• MATERIAL FOR THIS EXERCISE:

------------

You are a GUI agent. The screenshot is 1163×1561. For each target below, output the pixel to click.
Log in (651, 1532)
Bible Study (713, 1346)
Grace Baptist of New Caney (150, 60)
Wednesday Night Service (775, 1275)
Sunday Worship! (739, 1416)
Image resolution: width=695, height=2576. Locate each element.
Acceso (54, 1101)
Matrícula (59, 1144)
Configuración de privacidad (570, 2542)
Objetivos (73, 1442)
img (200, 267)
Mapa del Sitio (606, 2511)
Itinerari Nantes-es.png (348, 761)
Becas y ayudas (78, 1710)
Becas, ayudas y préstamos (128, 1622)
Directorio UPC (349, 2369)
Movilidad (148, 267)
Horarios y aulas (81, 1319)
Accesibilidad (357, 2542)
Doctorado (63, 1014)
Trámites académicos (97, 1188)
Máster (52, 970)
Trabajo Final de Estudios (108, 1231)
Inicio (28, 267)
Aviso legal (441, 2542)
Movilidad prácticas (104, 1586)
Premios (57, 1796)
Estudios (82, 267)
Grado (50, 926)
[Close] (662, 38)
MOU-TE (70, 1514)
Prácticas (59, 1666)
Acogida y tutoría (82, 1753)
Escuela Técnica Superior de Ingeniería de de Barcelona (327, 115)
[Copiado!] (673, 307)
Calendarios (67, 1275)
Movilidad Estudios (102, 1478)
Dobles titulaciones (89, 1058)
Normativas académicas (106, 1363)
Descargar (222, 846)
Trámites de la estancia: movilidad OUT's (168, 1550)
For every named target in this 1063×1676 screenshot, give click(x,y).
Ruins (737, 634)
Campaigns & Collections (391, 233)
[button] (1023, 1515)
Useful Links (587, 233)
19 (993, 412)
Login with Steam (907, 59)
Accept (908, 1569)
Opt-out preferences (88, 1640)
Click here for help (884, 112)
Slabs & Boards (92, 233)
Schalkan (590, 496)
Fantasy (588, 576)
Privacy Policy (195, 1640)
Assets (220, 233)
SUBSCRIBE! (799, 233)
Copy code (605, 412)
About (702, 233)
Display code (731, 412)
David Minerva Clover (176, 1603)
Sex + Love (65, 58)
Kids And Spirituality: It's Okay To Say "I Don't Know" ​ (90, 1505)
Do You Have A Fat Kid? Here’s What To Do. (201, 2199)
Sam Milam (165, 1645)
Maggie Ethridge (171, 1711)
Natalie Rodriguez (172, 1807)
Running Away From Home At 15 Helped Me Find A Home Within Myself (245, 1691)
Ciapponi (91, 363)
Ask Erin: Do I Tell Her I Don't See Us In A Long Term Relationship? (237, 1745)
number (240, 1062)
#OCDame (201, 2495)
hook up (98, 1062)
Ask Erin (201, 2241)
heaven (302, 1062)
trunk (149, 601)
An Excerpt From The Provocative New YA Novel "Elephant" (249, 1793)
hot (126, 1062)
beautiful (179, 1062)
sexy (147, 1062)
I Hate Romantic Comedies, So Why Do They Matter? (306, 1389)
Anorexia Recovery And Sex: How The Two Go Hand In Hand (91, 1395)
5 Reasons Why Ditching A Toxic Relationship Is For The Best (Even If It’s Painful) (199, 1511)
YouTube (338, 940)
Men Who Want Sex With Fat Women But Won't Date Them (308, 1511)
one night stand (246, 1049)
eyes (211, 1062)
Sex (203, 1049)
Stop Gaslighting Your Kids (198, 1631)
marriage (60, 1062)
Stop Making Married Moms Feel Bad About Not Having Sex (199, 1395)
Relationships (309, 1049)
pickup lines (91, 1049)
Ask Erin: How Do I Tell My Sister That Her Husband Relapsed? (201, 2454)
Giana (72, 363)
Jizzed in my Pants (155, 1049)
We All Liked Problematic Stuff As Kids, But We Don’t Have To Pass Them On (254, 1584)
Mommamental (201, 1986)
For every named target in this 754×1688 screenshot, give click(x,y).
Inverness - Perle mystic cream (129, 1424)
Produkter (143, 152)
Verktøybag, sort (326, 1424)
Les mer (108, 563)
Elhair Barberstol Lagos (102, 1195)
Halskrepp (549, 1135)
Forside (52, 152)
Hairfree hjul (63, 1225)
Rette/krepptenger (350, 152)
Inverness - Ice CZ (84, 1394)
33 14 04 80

------------

• TO BE DONE: Format as a JSON list of strings, one string per line and blank lines omitted, every line of the entries from the line containing "Display code (731, 412)" through the end of the entries, inclusive.

• RESPONSE:
[
  "Display code (731, 412)",
  "David Minerva Clover (176, 1603)",
  "Sex + Love (65, 58)",
  "Kids And Spirituality: It's Okay To Say \"I Don't Know\" ​ (90, 1505)",
  "Do You Have A Fat Kid? Here’s What To Do. (201, 2199)",
  "Sam Milam (165, 1645)",
  "Maggie Ethridge (171, 1711)",
  "Natalie Rodriguez (172, 1807)",
  "Running Away From Home At 15 Helped Me Find A Home Within Myself (245, 1691)",
  "Ciapponi (91, 363)",
  "Ask Erin: Do I Tell Her I Don't See Us In A Long Term Relationship? (237, 1745)",
  "number (240, 1062)",
  "#OCDame (201, 2495)",
  "hook up (98, 1062)",
  "Ask Erin (201, 2241)",
  "heaven (302, 1062)",
  "trunk (149, 601)",
  "An Excerpt From The Provocative New YA Novel \"Elephant\" (249, 1793)",
  "hot (126, 1062)",
  "beautiful (179, 1062)",
  "sexy (147, 1062)",
  "I Hate Romantic Comedies, So Why Do They Matter? (306, 1389)",
  "Anorexia Recovery And Sex: How The Two Go Hand In Hand (91, 1395)",
  "5 Reasons Why Ditching A Toxic Relationship Is For The Best (Even If It’s Painful) (199, 1511)",
  "YouTube (338, 940)",
  "Men Who Want Sex With Fat Women But Won't Date Them (308, 1511)",
  "one night stand (246, 1049)",
  "eyes (211, 1062)",
  "Sex (203, 1049)",
  "Stop Gaslighting Your Kids (198, 1631)",
  "marriage (60, 1062)",
  "Stop Making Married Moms Feel Bad About Not Having Sex (199, 1395)",
  "Relationships (309, 1049)",
  "pickup lines (91, 1049)",
  "Ask Erin: How Do I Tell My Sister That Her Husband Relapsed? (201, 2454)",
  "Giana (72, 363)",
  "Jizzed in my Pants (155, 1049)",
  "We All Liked Problematic Stuff As Kids, But We Don’t Have To Pass Them On (254, 1584)",
  "Mommamental (201, 1986)",
  "For every named target in this 754×1688 screenshot, give click(x,y).",
  "Inverness - Perle mystic cream (129, 1424)",
  "Produkter (143, 152)",
  "Verktøybag, sort (326, 1424)",
  "Les mer (108, 563)",
  "Elhair Barberstol Lagos (102, 1195)",
  "Halskrepp (549, 1135)",
  "Forside (52, 152)",
  "Hairfree hjul (63, 1225)",
  "Rette/krepptenger (350, 152)",
  "Inverness - Ice CZ (84, 1394)",
  "33 14 04 80"
]